The problem -> Each line of the data below must be reproduced without any change.
Segment Start: Data provided
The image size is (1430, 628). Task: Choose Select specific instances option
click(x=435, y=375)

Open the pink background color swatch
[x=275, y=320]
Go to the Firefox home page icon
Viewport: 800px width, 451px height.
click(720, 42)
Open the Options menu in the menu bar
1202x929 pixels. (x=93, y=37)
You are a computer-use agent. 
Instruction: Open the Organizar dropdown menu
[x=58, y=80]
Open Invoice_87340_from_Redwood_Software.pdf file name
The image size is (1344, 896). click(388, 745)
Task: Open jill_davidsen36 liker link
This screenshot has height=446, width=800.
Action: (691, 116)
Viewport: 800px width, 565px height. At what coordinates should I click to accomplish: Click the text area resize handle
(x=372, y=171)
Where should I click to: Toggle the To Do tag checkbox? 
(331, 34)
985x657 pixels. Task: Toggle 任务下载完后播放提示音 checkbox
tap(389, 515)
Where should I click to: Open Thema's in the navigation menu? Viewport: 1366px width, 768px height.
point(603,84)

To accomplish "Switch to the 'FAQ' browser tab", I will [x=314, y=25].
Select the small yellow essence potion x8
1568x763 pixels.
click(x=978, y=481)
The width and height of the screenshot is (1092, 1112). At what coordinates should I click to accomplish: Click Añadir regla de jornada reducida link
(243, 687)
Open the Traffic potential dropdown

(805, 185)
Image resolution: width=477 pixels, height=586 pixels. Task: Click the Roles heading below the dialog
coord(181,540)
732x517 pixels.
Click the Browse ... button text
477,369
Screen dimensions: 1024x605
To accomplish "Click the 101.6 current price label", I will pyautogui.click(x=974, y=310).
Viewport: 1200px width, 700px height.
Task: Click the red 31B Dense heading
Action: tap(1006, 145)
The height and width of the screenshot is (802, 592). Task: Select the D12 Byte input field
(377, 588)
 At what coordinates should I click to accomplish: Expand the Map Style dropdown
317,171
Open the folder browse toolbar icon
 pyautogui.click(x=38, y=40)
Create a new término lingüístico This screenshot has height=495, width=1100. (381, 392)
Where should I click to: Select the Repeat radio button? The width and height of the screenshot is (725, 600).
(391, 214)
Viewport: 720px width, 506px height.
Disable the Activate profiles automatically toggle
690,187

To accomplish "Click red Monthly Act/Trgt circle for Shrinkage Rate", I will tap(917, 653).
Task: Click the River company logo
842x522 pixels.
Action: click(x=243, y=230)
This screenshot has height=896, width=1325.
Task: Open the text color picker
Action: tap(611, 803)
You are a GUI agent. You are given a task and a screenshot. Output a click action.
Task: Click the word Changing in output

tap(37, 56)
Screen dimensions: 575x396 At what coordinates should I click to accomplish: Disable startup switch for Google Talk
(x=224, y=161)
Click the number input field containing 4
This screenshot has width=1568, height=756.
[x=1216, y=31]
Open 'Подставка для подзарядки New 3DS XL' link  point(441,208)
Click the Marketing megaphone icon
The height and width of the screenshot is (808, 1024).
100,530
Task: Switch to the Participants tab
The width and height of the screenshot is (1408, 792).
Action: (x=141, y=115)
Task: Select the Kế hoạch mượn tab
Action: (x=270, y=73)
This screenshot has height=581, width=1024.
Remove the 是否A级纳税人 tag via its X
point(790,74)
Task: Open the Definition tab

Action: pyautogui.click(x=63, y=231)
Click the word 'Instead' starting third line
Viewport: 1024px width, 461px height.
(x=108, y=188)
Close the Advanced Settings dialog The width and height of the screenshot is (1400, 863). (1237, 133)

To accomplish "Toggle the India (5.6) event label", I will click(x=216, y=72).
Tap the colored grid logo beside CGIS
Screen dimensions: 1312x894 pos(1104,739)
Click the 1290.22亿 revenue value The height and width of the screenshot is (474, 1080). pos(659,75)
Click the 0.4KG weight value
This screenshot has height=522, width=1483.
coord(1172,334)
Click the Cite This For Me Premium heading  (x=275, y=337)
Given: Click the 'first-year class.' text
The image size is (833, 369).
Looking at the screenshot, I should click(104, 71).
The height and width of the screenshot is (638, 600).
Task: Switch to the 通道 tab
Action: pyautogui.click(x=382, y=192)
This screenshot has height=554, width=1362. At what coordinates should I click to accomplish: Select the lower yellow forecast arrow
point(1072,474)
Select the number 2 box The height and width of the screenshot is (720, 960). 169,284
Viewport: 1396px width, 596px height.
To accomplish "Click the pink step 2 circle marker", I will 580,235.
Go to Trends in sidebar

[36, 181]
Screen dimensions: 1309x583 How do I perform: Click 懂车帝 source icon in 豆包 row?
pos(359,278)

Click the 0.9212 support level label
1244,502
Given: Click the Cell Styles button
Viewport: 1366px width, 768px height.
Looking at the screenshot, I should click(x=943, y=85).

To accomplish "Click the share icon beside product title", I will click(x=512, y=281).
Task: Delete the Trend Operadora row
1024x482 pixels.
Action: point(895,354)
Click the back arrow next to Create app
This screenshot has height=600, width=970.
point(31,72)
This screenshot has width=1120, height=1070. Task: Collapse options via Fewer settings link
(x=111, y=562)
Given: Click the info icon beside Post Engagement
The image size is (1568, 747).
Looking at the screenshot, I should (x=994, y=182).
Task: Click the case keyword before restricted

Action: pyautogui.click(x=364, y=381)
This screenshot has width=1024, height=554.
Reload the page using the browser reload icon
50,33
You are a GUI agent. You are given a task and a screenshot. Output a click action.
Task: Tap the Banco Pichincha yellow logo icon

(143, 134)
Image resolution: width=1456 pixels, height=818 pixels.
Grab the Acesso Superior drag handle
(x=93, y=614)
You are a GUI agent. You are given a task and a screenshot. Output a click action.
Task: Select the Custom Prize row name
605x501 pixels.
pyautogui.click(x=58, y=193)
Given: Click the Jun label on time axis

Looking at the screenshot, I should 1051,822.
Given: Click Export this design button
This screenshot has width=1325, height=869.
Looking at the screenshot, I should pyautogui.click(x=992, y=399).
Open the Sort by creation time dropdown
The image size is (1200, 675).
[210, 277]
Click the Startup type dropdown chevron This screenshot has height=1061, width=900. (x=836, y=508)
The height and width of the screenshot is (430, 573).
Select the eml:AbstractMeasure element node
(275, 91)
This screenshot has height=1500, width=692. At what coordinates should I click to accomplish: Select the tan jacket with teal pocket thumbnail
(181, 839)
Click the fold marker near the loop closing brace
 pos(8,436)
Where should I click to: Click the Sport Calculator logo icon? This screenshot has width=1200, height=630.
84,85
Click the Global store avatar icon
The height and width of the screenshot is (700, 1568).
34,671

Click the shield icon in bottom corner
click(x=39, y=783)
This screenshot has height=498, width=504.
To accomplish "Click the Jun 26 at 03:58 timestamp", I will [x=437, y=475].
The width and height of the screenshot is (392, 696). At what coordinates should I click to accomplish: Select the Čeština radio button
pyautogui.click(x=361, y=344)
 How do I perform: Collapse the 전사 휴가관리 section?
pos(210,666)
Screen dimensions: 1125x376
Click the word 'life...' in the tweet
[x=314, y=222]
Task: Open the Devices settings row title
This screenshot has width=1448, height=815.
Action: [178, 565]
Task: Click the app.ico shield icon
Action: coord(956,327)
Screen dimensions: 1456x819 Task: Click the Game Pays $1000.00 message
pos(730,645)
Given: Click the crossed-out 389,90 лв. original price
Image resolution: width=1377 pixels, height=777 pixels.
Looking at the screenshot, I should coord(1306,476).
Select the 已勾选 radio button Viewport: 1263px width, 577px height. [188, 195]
Segment End: Data provided
Answer to the exercise ->
The image size is (1430, 628). Task: Choose Select specific instances option
click(x=435, y=375)

Open the pink background color swatch
[x=275, y=320]
Go to the Firefox home page icon
Viewport: 800px width, 451px height.
click(720, 42)
Open the Options menu in the menu bar
1202x929 pixels. (x=93, y=37)
You are a computer-use agent. 
Instruction: Open the Organizar dropdown menu
[x=58, y=80]
Open Invoice_87340_from_Redwood_Software.pdf file name
The image size is (1344, 896). click(388, 745)
Task: Open jill_davidsen36 liker link
This screenshot has height=446, width=800.
Action: (691, 116)
Viewport: 800px width, 565px height. At what coordinates should I click to accomplish: Click the text area resize handle
(x=372, y=171)
Where should I click to: Toggle the To Do tag checkbox? 
(331, 34)
985x657 pixels. Task: Toggle 任务下载完后播放提示音 checkbox
tap(389, 515)
Where should I click to: Open Thema's in the navigation menu? Viewport: 1366px width, 768px height.
point(603,84)

To accomplish "Switch to the 'FAQ' browser tab", I will [x=314, y=25].
Select the small yellow essence potion x8
1568x763 pixels.
click(x=978, y=481)
The width and height of the screenshot is (1092, 1112). At what coordinates should I click to accomplish: Click Añadir regla de jornada reducida link
(243, 687)
Open the Traffic potential dropdown

(805, 185)
Image resolution: width=477 pixels, height=586 pixels. Task: Click the Roles heading below the dialog
coord(181,540)
732x517 pixels.
Click the Browse ... button text
477,369
Screen dimensions: 1024x605
To accomplish "Click the 101.6 current price label", I will pyautogui.click(x=974, y=310).
Viewport: 1200px width, 700px height.
Task: Click the red 31B Dense heading
Action: tap(1006, 145)
The height and width of the screenshot is (802, 592). Task: Select the D12 Byte input field
(377, 588)
 At what coordinates should I click to accomplish: Expand the Map Style dropdown
317,171
Open the folder browse toolbar icon
 pyautogui.click(x=38, y=40)
Create a new término lingüístico This screenshot has height=495, width=1100. (381, 392)
Where should I click to: Select the Repeat radio button? The width and height of the screenshot is (725, 600).
(391, 214)
Viewport: 720px width, 506px height.
Disable the Activate profiles automatically toggle
690,187

To accomplish "Click red Monthly Act/Trgt circle for Shrinkage Rate", I will tap(917, 653).
Task: Click the River company logo
842x522 pixels.
Action: click(x=243, y=230)
This screenshot has height=896, width=1325.
Task: Open the text color picker
Action: tap(611, 803)
You are a GUI agent. You are given a task and a screenshot. Output a click action.
Task: Click the word Changing in output

tap(37, 56)
Screen dimensions: 575x396 At what coordinates should I click to accomplish: Disable startup switch for Google Talk
(x=224, y=161)
Click the number input field containing 4
This screenshot has width=1568, height=756.
[x=1216, y=31]
Open 'Подставка для подзарядки New 3DS XL' link  point(441,208)
Click the Marketing megaphone icon
The height and width of the screenshot is (808, 1024).
100,530
Task: Switch to the Participants tab
The width and height of the screenshot is (1408, 792).
Action: (x=141, y=115)
Task: Select the Kế hoạch mượn tab
Action: (x=270, y=73)
This screenshot has height=581, width=1024.
Remove the 是否A级纳税人 tag via its X
point(790,74)
Task: Open the Definition tab

Action: pyautogui.click(x=63, y=231)
Click the word 'Instead' starting third line
Viewport: 1024px width, 461px height.
(x=108, y=188)
Close the Advanced Settings dialog The width and height of the screenshot is (1400, 863). (1237, 133)

To accomplish "Toggle the India (5.6) event label", I will click(x=216, y=72).
Tap the colored grid logo beside CGIS
Screen dimensions: 1312x894 pos(1104,739)
Click the 1290.22亿 revenue value The height and width of the screenshot is (474, 1080). pos(659,75)
Click the 0.4KG weight value
This screenshot has height=522, width=1483.
coord(1172,334)
Click the Cite This For Me Premium heading  (x=275, y=337)
Given: Click the 'first-year class.' text
The image size is (833, 369).
Looking at the screenshot, I should click(104, 71).
The height and width of the screenshot is (638, 600).
Task: Switch to the 通道 tab
Action: pyautogui.click(x=382, y=192)
This screenshot has height=554, width=1362. At what coordinates should I click to accomplish: Select the lower yellow forecast arrow
point(1072,474)
Select the number 2 box The height and width of the screenshot is (720, 960). 169,284
Viewport: 1396px width, 596px height.
To accomplish "Click the pink step 2 circle marker", I will 580,235.
Go to Trends in sidebar

[36, 181]
Screen dimensions: 1309x583 How do I perform: Click 懂车帝 source icon in 豆包 row?
pos(359,278)

Click the 0.9212 support level label
1244,502
Given: Click the Cell Styles button
Viewport: 1366px width, 768px height.
Looking at the screenshot, I should click(x=943, y=85).

To accomplish "Click the share icon beside product title", I will click(x=512, y=281).
Task: Delete the Trend Operadora row
1024x482 pixels.
Action: point(895,354)
Click the back arrow next to Create app
This screenshot has height=600, width=970.
point(31,72)
This screenshot has width=1120, height=1070. Task: Collapse options via Fewer settings link
(x=111, y=562)
Given: Click the info icon beside Post Engagement
The image size is (1568, 747).
Looking at the screenshot, I should (x=994, y=182).
Task: Click the case keyword before restricted

Action: pyautogui.click(x=364, y=381)
This screenshot has width=1024, height=554.
Reload the page using the browser reload icon
50,33
You are a GUI agent. You are given a task and a screenshot. Output a click action.
Task: Tap the Banco Pichincha yellow logo icon

(143, 134)
Image resolution: width=1456 pixels, height=818 pixels.
Grab the Acesso Superior drag handle
(x=93, y=614)
You are a GUI agent. You are given a task and a screenshot. Output a click action.
Task: Select the Custom Prize row name
605x501 pixels.
pyautogui.click(x=58, y=193)
Given: Click the Jun label on time axis

Looking at the screenshot, I should 1051,822.
Given: Click Export this design button
This screenshot has width=1325, height=869.
Looking at the screenshot, I should pyautogui.click(x=992, y=399).
Open the Sort by creation time dropdown
The image size is (1200, 675).
[210, 277]
Click the Startup type dropdown chevron This screenshot has height=1061, width=900. (x=836, y=508)
The height and width of the screenshot is (430, 573).
Select the eml:AbstractMeasure element node
(275, 91)
This screenshot has height=1500, width=692. At what coordinates should I click to accomplish: Select the tan jacket with teal pocket thumbnail
(181, 839)
Click the fold marker near the loop closing brace
 pos(8,436)
Where should I click to: Click the Sport Calculator logo icon? This screenshot has width=1200, height=630.
84,85
Click the Global store avatar icon
The height and width of the screenshot is (700, 1568).
34,671

Click the shield icon in bottom corner
click(x=39, y=783)
This screenshot has height=498, width=504.
To accomplish "Click the Jun 26 at 03:58 timestamp", I will [x=437, y=475].
The width and height of the screenshot is (392, 696). At what coordinates should I click to accomplish: Select the Čeština radio button
pyautogui.click(x=361, y=344)
 How do I perform: Collapse the 전사 휴가관리 section?
pos(210,666)
Screen dimensions: 1125x376
Click the word 'life...' in the tweet
[x=314, y=222]
Task: Open the Devices settings row title
This screenshot has width=1448, height=815.
Action: [178, 565]
Task: Click the app.ico shield icon
Action: coord(956,327)
Screen dimensions: 1456x819 Task: Click the Game Pays $1000.00 message
pos(730,645)
Given: Click the crossed-out 389,90 лв. original price
Image resolution: width=1377 pixels, height=777 pixels.
Looking at the screenshot, I should coord(1306,476).
Select the 已勾选 radio button Viewport: 1263px width, 577px height. [188, 195]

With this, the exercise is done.